> **RECORDS TO PROCESS**:
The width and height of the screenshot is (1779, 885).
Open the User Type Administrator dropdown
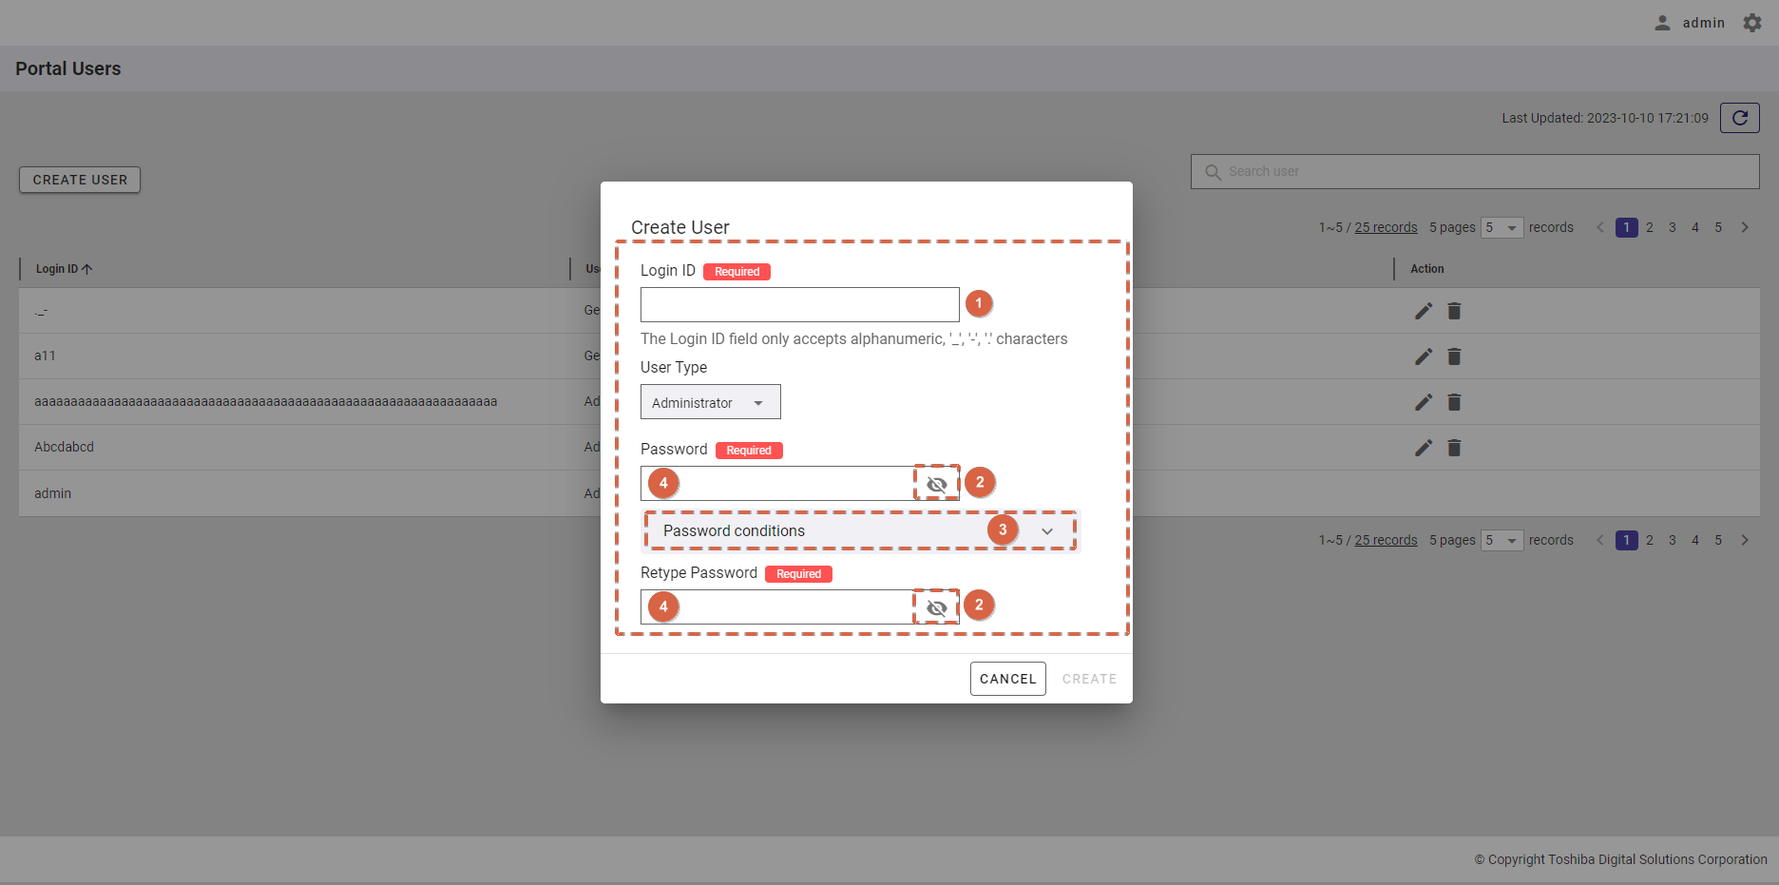point(710,402)
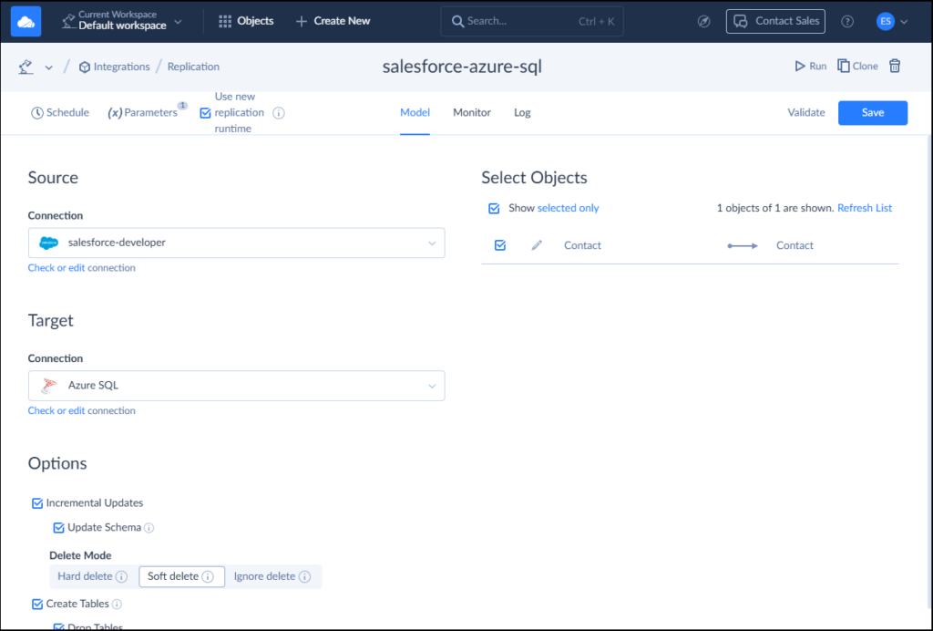Click the compass navigation icon in header
Image resolution: width=933 pixels, height=631 pixels.
[703, 21]
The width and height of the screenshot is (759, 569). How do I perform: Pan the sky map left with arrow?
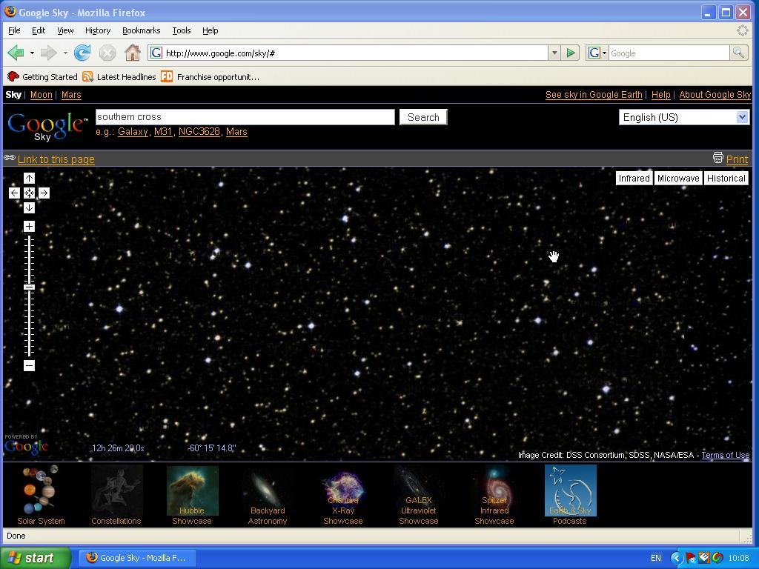pos(14,193)
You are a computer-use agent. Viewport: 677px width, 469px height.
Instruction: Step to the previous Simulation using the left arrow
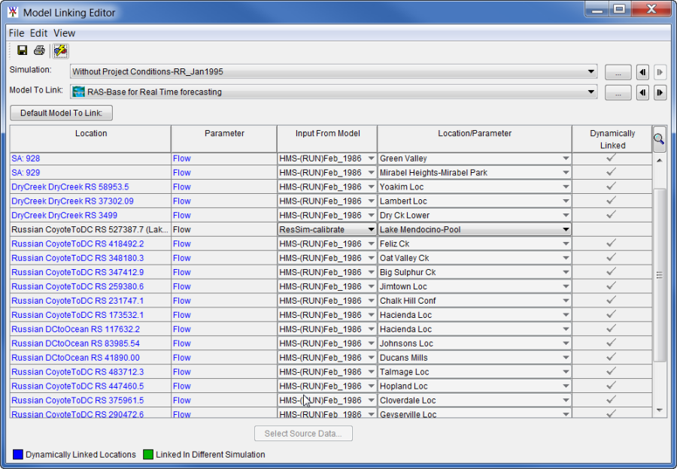pyautogui.click(x=641, y=71)
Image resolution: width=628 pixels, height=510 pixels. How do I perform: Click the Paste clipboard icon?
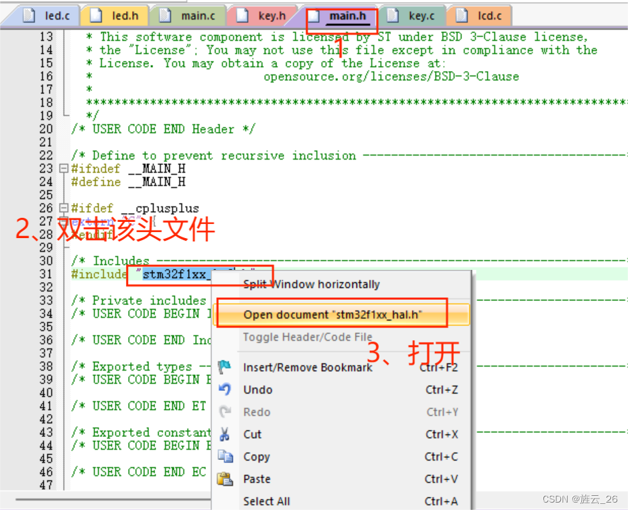[225, 478]
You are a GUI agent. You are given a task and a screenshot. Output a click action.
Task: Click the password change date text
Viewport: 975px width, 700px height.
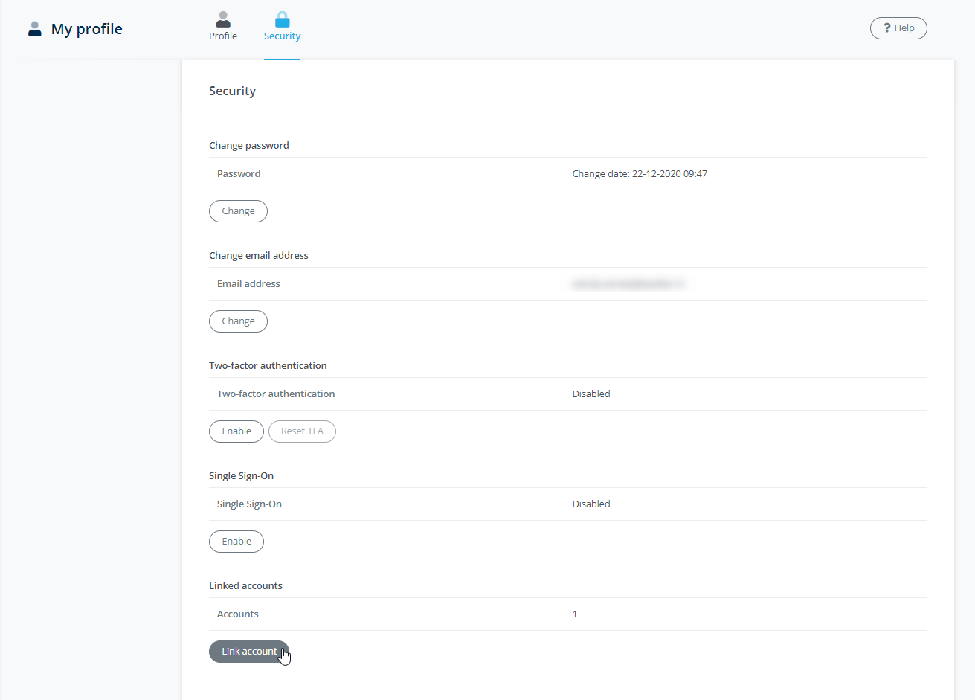pyautogui.click(x=640, y=174)
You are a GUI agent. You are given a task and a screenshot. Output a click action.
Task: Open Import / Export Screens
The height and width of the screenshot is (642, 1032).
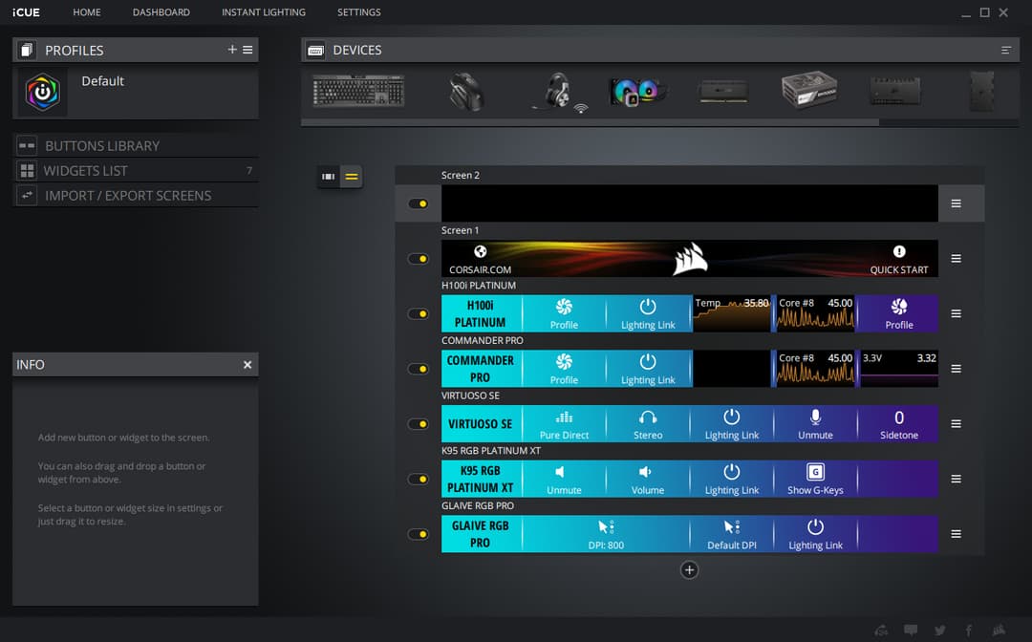128,195
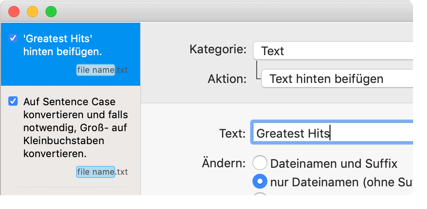This screenshot has height=209, width=427.
Task: Click the 'Text:' label beside the input field
Action: click(232, 134)
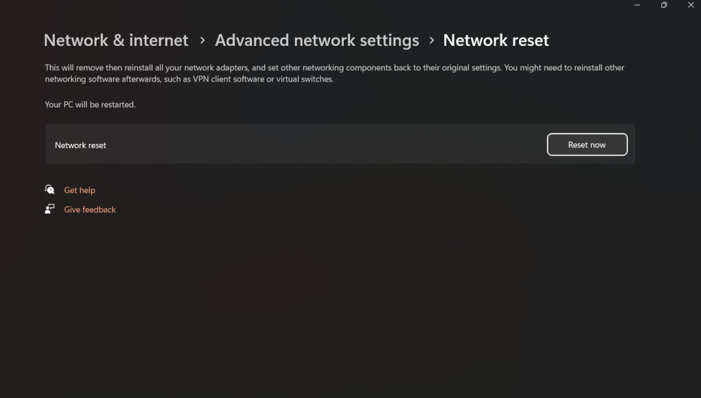Click the Network reset row label
Image resolution: width=701 pixels, height=398 pixels.
[80, 145]
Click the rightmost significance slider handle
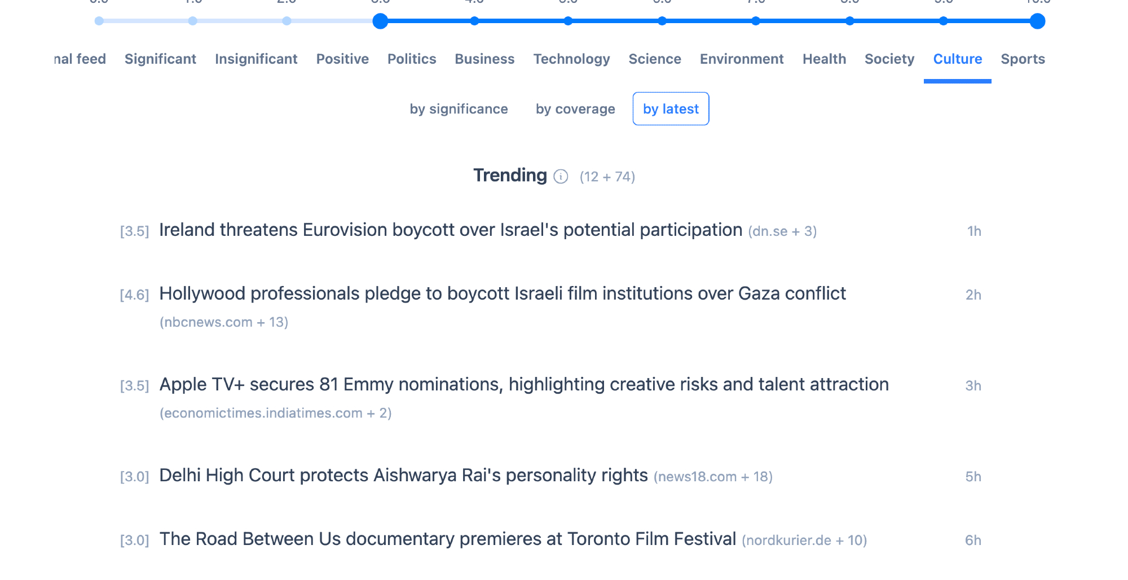1128x580 pixels. tap(1037, 21)
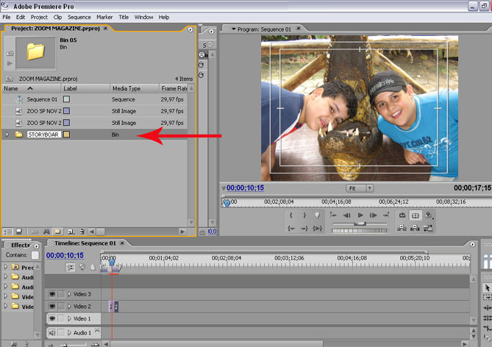
Task: Hide Video 3 track with eye toggle
Action: 52,294
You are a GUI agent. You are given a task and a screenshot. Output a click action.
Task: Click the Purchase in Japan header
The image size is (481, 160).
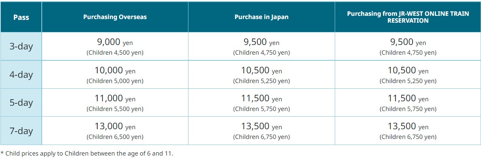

> **ABOUT THIS EXERCISE**:
Output each record exactly as it appears, but not the pictures.

> **RESULT FOR THIS EXERCISE**:
The width and height of the screenshot is (1779, 885).
Open the User Type Administrator dropdown
point(710,402)
Click the compass navigation icon in header
Image resolution: width=933 pixels, height=631 pixels.
[703, 21]
The width and height of the screenshot is (759, 569). How do I perform: Pan the sky map left with arrow?
pos(14,193)
You are a computer-use agent. Viewport: 677px width, 469px height.
Instruction: Step to the previous Simulation using the left arrow
pyautogui.click(x=641, y=71)
Image resolution: width=628 pixels, height=510 pixels. How do I perform: Click the Paste clipboard icon?
[225, 478]
You are a GUI agent. You are given a task and a screenshot. Output a click action.
Task: Click the password change date text
Viewport: 975px width, 700px height.
pyautogui.click(x=640, y=174)
You are a GUI agent. You are given a task and a screenshot. Output a click action.
Task: Open Import / Export Screens
The height and width of the screenshot is (642, 1032).
128,195
This screenshot has height=209, width=427.
Task: Click the 'Text:' label beside the input field
Action: click(232, 134)
Click the Network reset row label
Image resolution: width=701 pixels, height=398 pixels.
[80, 145]
Click the rightmost significance slider handle
1128x580 pixels. tap(1037, 21)
Task: Hide Video 3 track with eye toggle
Action: 52,294
You are a GUI agent. You are given a task and a screenshot. Output a click action.
Task: Click the Purchase in Japan header
The image size is (481, 160).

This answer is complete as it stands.